Prairie View

Monday, November 10, 2008

Gone Fishing

One fish in the bunch Hiromi brought home last week for the aquarium looked pregnant, according to Hiromi's and my analysis. Grant asked, "How can you tell if a fish is pregnant?"

"The same way you tell if a woman is pregnant. If she has a fat belly."

A few days later Hiromi dug out the aquarium nursery (a square net affixed to a metal frame which can be suspended from the top edge of the aquarium while dangling in the water). He netted the pregnant fish and put it into the nursery.

Once before when we had the same kind of fish, and it began dropping babies from its lower abdomen into the water, we hurried to put the mother and babies into a separate gallon jar after we spied some of the other aquarium residents feasting on the new babies. The mother proceeded to have many more babies, but she did not prove to be a loving mother. The next morning only four babies were left. Lesson learned. Do not leave mother and babies together. Mother will eat babies.

We kept checking on the mother-in-waiting in the aquarium nursery. Nothing. Till tonight, when Joel walked by and peered into the aquarium. "Uh. I see a baby fish."

I was on the phone, but I scurried to the kitchen for a large white plastic powdered-food-supplement container. I put water into it and handed Joel a dry ingredients measuring cup to use for scooping out the babies into the container. He saw four fish at the beginning, but like the occasion of Jesus feeding the 5,000, the fish kept multiplying. Joel kept fishing and dipping until there were more than 20 baby fish in the container. They could swim just fine, but they soon settled near the bottom, presumably a good place to hang out if everything else in the aquarium is bigger than you by a factor of at least 25.

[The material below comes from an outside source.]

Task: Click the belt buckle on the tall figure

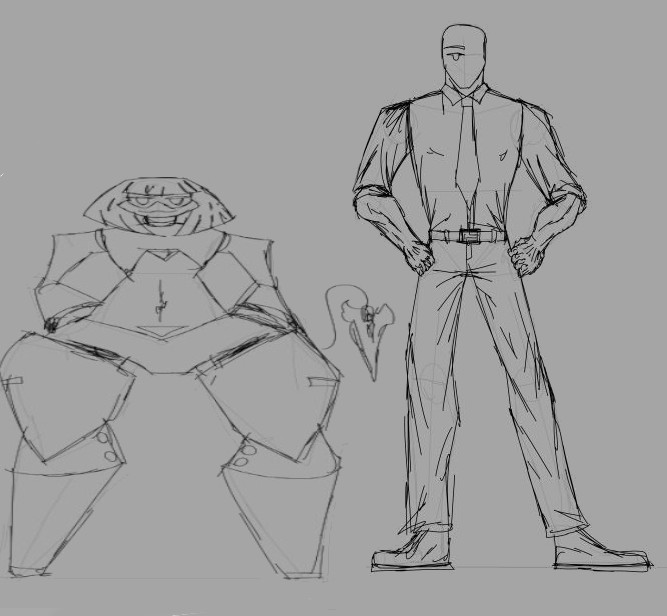Action: click(469, 236)
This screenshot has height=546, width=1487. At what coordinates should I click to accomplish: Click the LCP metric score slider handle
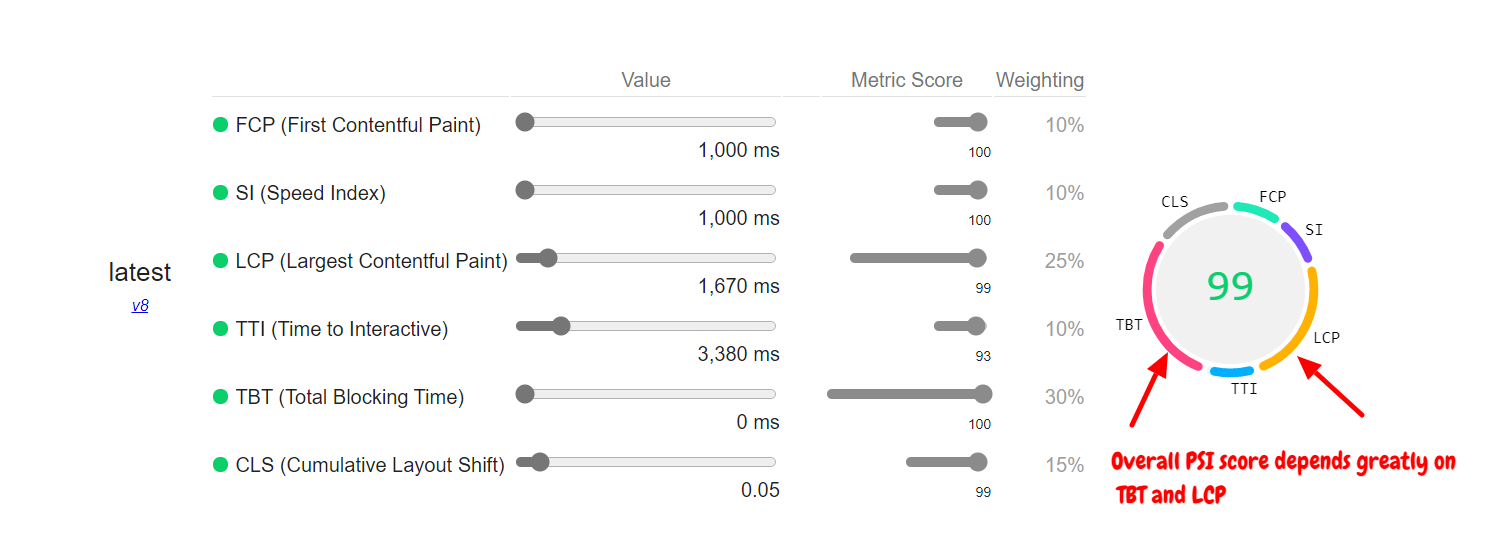[977, 258]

Hiromi said, "Why don't you check on the internet and see how long she's going to keep on having babies?" I did, and learned that it can take a few hours or even a day. When there was a lull in the birthing activity, and Joel's dipping finally caught up with the mother fish's producing, we decided to put her back into the main part of the aquarium. If she was going to have more babies, we'd let nature take its course. We dumped Mama out of the nursery and then dumped the babies into it.

On the way to learning about the duration of labor in fishes, I learned other interesting things about fish babies. They're born four weeks after fertilization. The mother "shimmies" before giving birth. It looks just like it sounds. Hiromi had seen it earlier this evening and didn't know what it meant. Baby brine shrimp or infusoria (very small microorganisms that live in water) is the proper food for most baby fish, although some will survive on very finely crushed flaked fish food.

I don't expect to get up with the babies tonight. Thankfully my days of doing that are past. Even then, I'll be acting much more responsibly than their own mother did. I'm not even tempted with gulping them whole. Aren't you proud of me?